• **RECORD EXTRACTS**
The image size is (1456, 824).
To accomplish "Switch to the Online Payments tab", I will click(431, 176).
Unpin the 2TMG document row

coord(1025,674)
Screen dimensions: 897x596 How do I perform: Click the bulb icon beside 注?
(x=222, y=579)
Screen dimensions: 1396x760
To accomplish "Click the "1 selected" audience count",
* * *
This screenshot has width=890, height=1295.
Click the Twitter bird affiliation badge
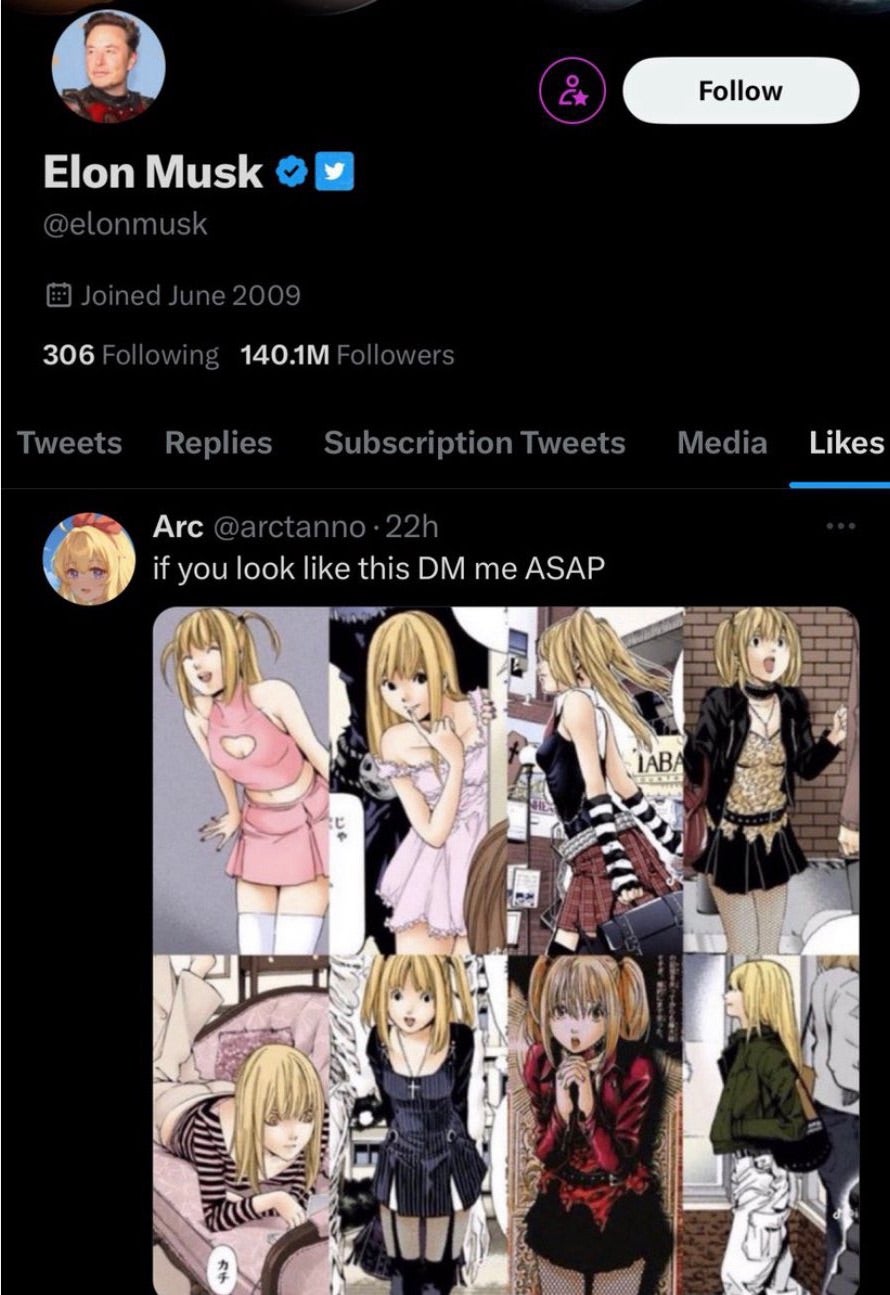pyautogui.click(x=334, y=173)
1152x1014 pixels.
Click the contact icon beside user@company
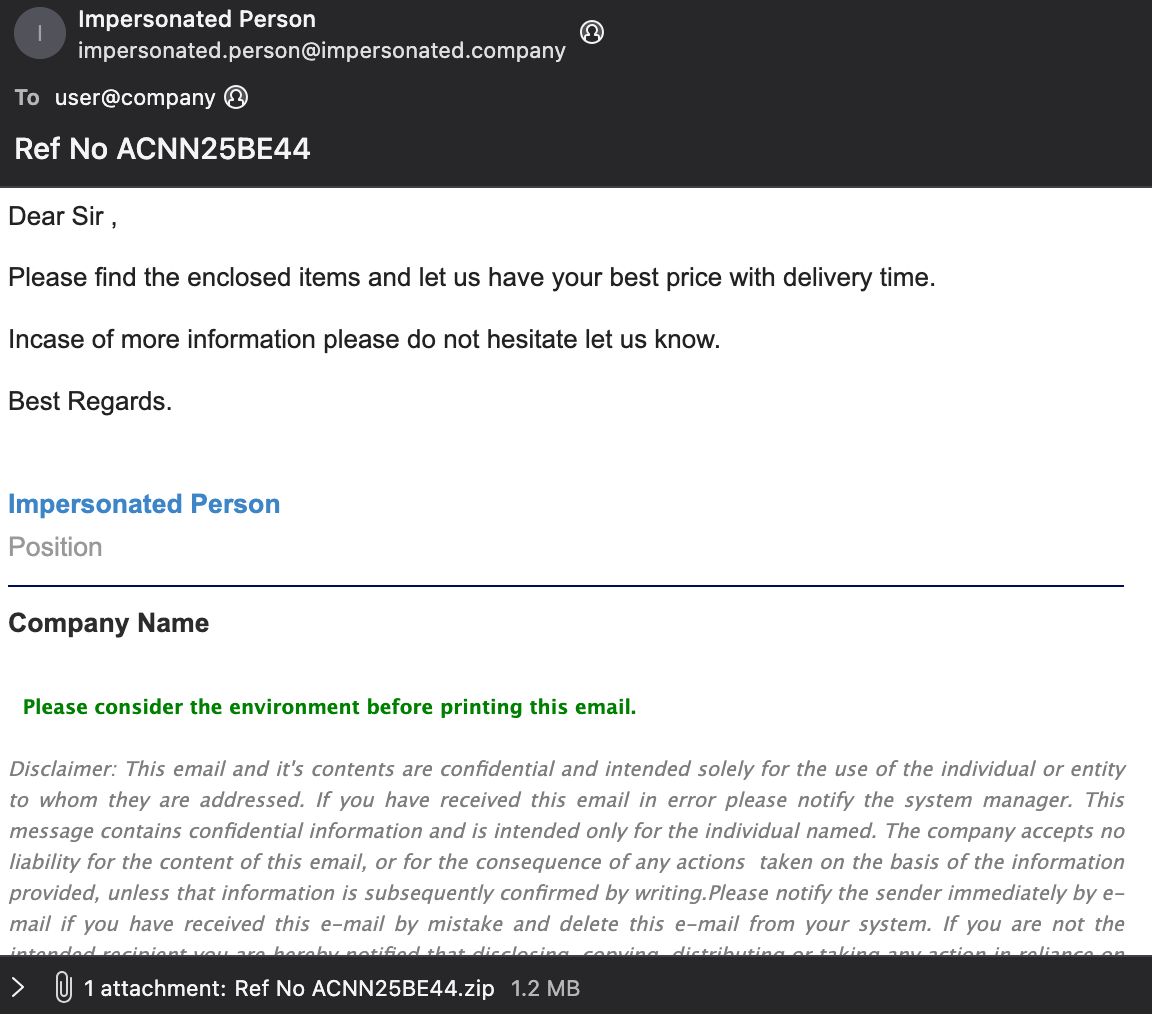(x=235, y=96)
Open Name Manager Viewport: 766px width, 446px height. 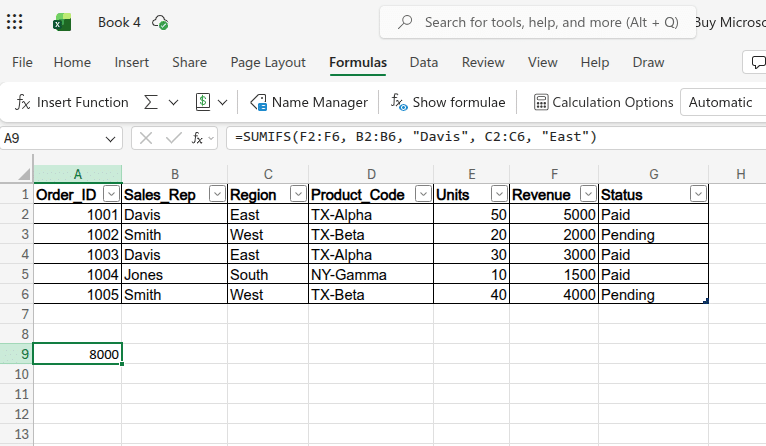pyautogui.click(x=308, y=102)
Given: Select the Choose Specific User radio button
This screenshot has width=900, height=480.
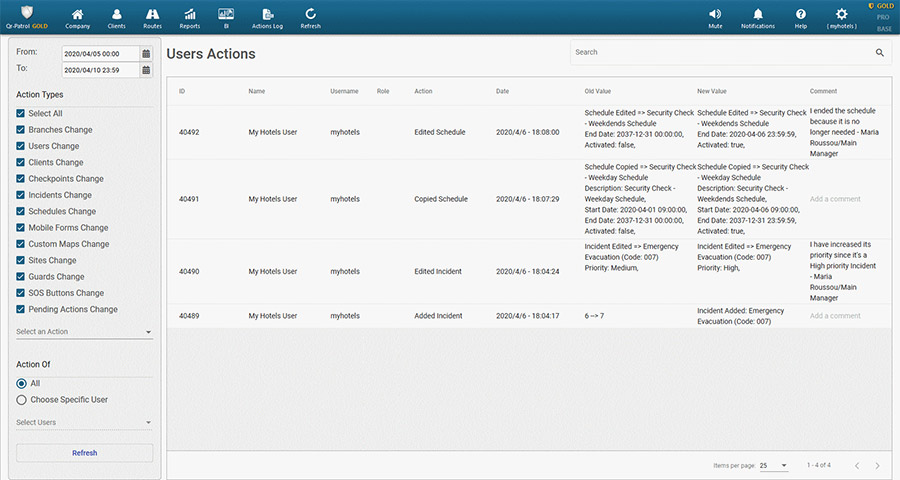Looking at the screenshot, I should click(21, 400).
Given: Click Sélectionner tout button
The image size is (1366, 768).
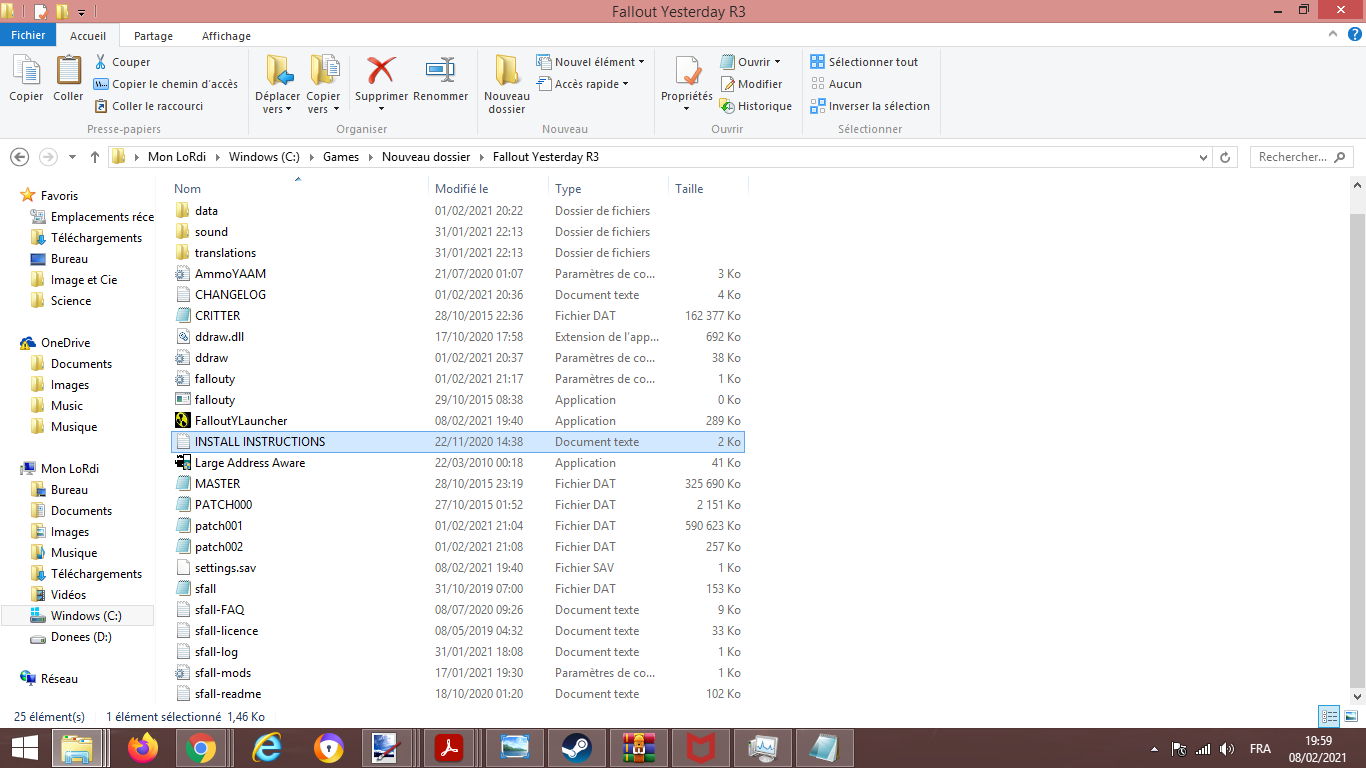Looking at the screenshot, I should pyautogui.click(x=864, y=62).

• **EXERCISE DIRECTIONS**
Retype the material from the line containing "Given: Click Sélectionner tout button" through the line containing "should pyautogui.click(x=864, y=62).", both lines included, and leave out the pictures.

• **SOLUTION TO THIS PROBLEM**
Given: Click Sélectionner tout button
The image size is (1366, 768).
Looking at the screenshot, I should pyautogui.click(x=864, y=62).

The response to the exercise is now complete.